SORTING AND INTRACELLULAR TRAFFICKING OF A GLYCOSYLPHOSPHATIDYLINOSITOL-ANCHORED PROTEIN AND 2 HYBRID TRANSMEMBRANE PROTEINS WITH THE SAME ECTODOMAIN IN MADIN-DARBY CANINE KIDNEY EPITHELIAL-CELLS

We compared the trafficking of the glycosylphosphatidylinositol (GPI)-anchored placental alkaline phosphatase (FLAP) and two chimeric transmembrane proteins containing the FLAP ectodomain in stably transfected Madin-Darby canine kidney epithelial cells to determine whether different mechanisms might be used in apical sorting of GPI-anchored and transmembrane proteins. PLAP-G, which contained the transmembrane and cytoplasmic domains of the vesicular stomatitis virus glycoprotein, was delivered directly to the basolateral surface. FLAP-HA contained the transmembrane and cytoplasmic domains of influenza hemagglutinin. Both FLAP and FLAP-HA were delivered directly to the apical membrane. FLAP becomes insoluble in Triton X-100 during biosynthetic transport, as it associates with detergent-resistant membranes. Neither hybrid protein was detergent insoluble, though the small amount of FLAP that was missorted to the basolateral surface was insoluble. We examined the effects of three drugs known to interfere with membrane trafficking on sorting and delivery of FLAP and the hybrid proteins.

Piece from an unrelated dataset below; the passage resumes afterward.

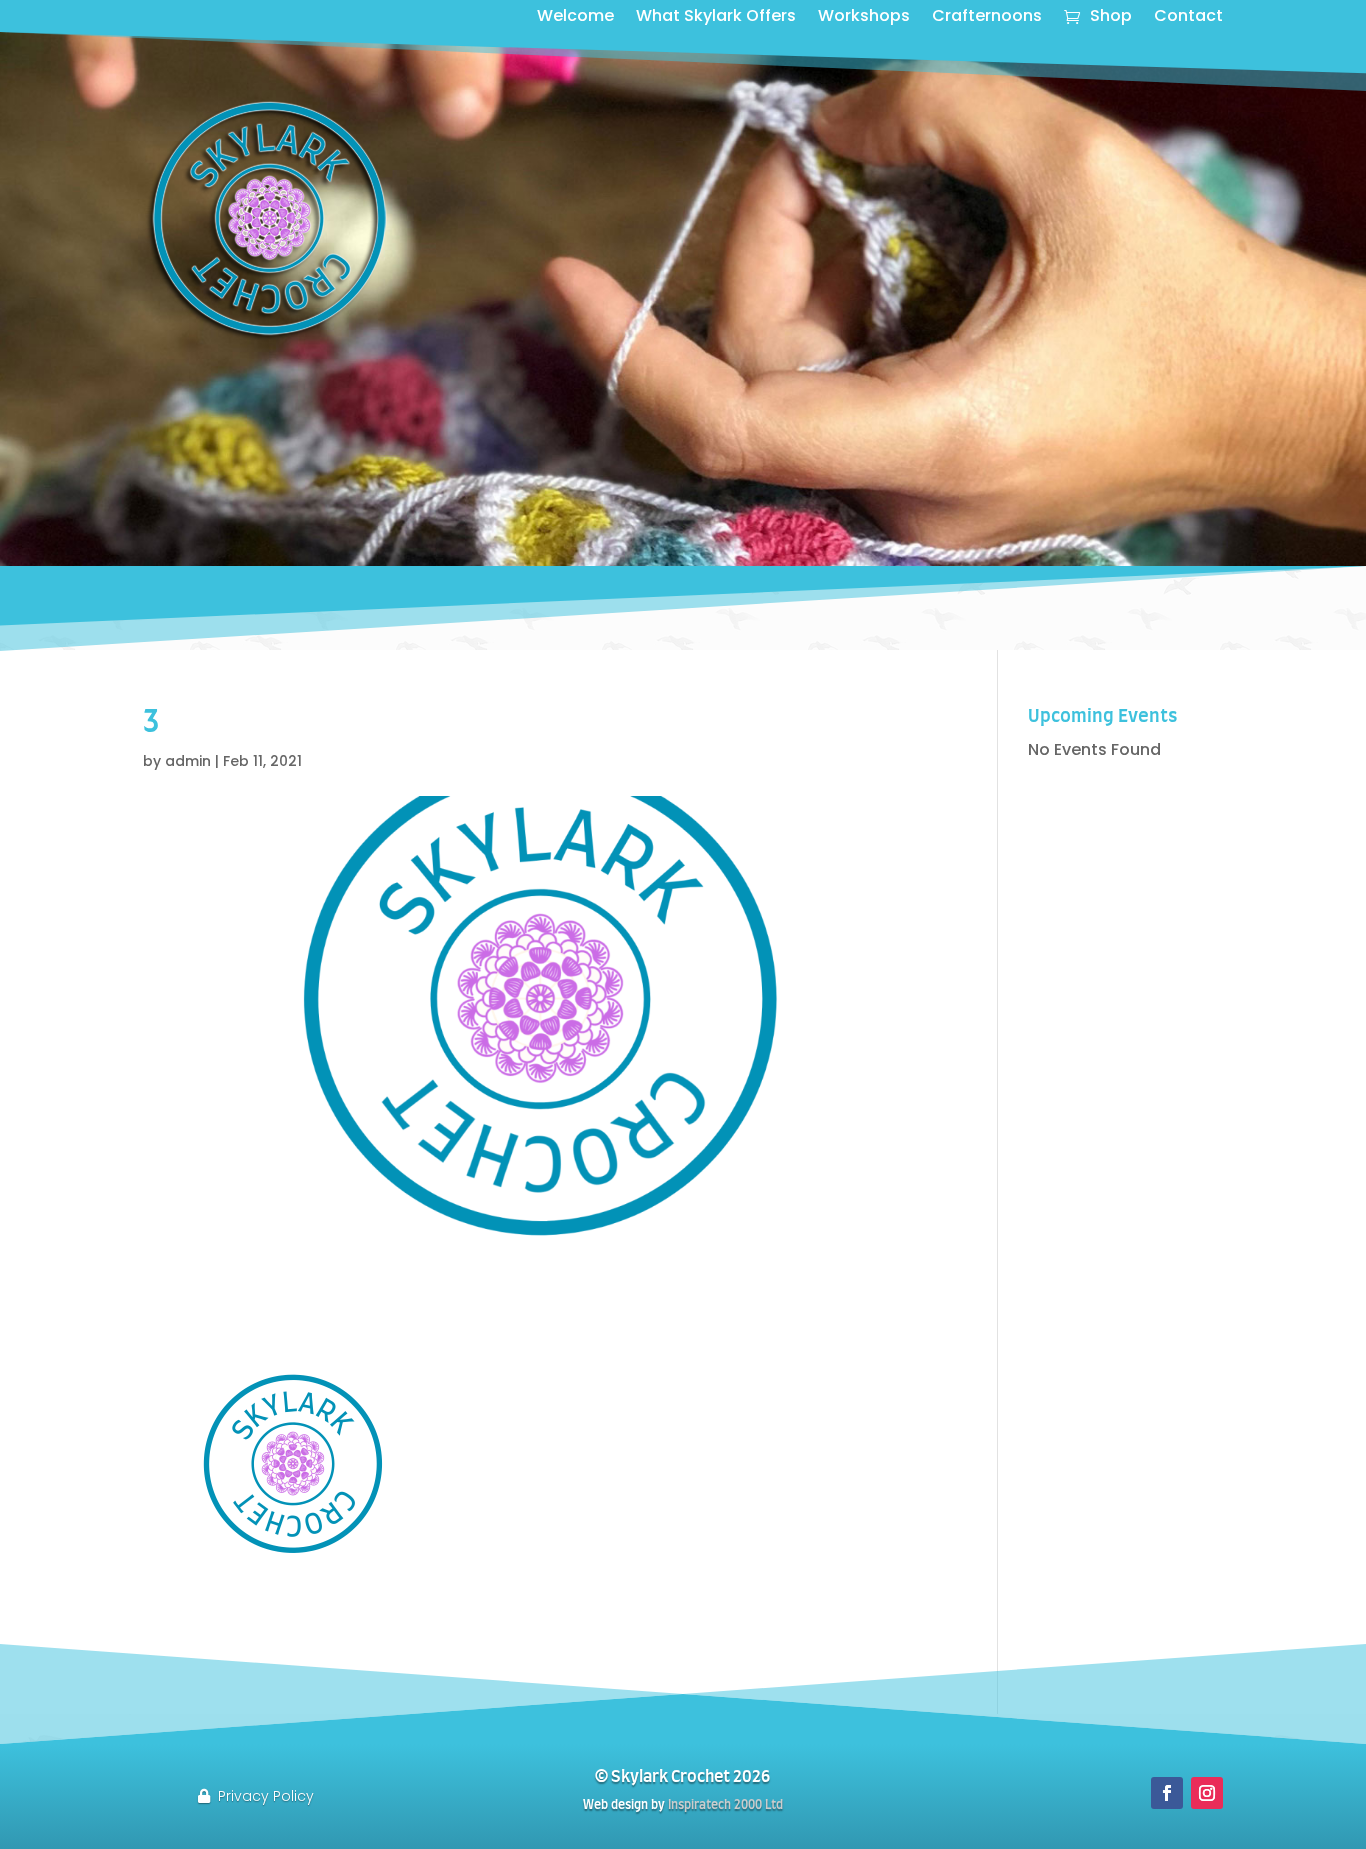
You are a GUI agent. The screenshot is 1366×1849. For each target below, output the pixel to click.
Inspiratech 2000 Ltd (725, 1805)
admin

Monensin had no effect on sorting or surface expression of any of the proteins. Nocodazole affected the sorting of both FLAP and FLAP-HA but not of PLAP-G. Brefeldin A appeared to disrupt the sorting of FLAP and FLAP-HA but not of PLAP-G. This conclusion was tempered by the observation that this drug affected the distribution of proteins at the cell surface. Thus, sorting and transport of GPI-anchored and apical transmembrane proteins are similar in a number of respects.